The relocated pupils would attend classes in 12 portables at North Carroll, where a nearly $20 million modernization project was recently completed. Because pupils have been moved back into the renovated building, the portables are not being used.

The fifth-graders would attend nearly all of their classes in the portables and be separated from the middle school pupils most of the day.

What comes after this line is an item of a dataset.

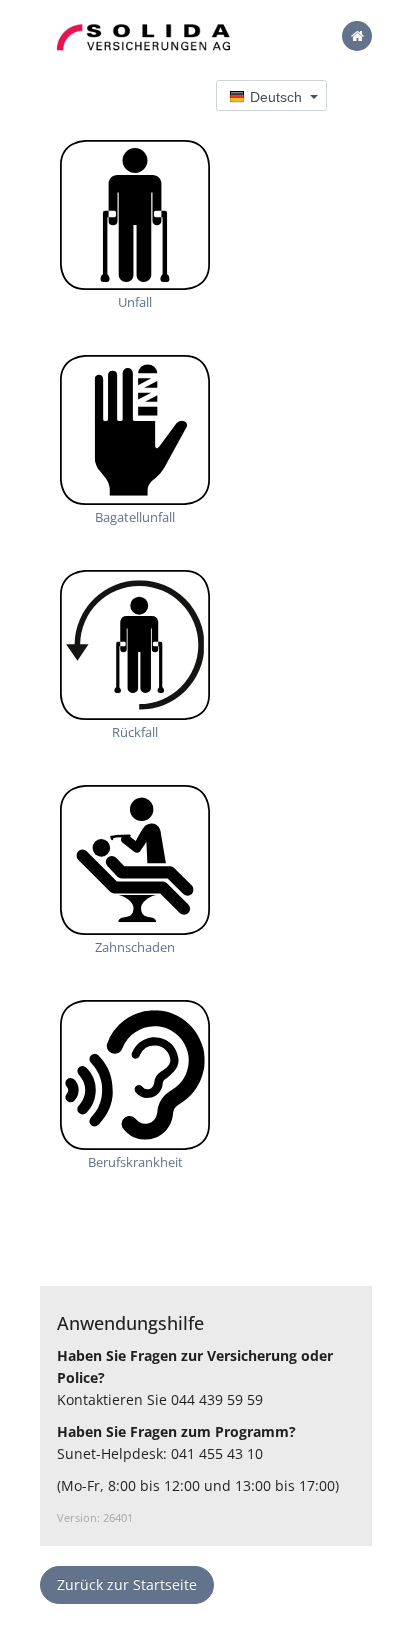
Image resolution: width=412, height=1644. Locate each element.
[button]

The fifth-graders would go into the main building for media, physical education and lunch, according to the proposal.

The relocated pupils, who would begin classes on the middle school time schedule, would ride the school bus with the middle-schoolers.

Doolan said this could be accomplished with "little fiscal impact" because the buses in that area have enough seats on them to accommodate the additional riders.

"We possibly would have to add one or two bus runs," he said.

While board members were largely supportive of the committee's recommendation, a few questions arose about certain details of the proposal.

Board member Cynthia L. Foley asked how long fifth-graders would be attending classes in the portables at the middle school.

"Building [Ebb Valley Elementary] could take up to four years," she said.

Doolan assured board members that the arrangement is considered a "temporary solution" to the crowding issue and could be "evaluated at any time" if concerns arise. He said a "best-case scenario" is that Ebb Valley will be completed in 2008.

Foley also raised concerns about having elementary pupils using a middle school library, where some books may not be age-appropriate.

Curtis Schnorr, the system's elementary schools director, said that library materials would be transferred to the middle school and that fifth-grade pupils would be restricted from checking out certain items that are considered inappropriate for them.

He said that is what school officials did when pupils were moved from Mount Airy Elementary to Mount Airy Middle during construction of Parr's Ridge Elementary, which opened in August.

Doolan added that the overall arrangement was well-received when it was used in Mount Airy.

"I see this as a positive situation," said Bob Mitchell, principal at Manchester Elementary. "This is welcome relief at Manchester, especially given [planned] construction," Mitchell said. "I don't see any negatives."

School officials have scheduled two public hearings - at 7 p.m. Jan. 4 at Manchester Elementary and at 7 p.m. Jan. 5 at Hampstead Elementary. The school board is expected to vote on the proposal at its Feb. 8 meeting.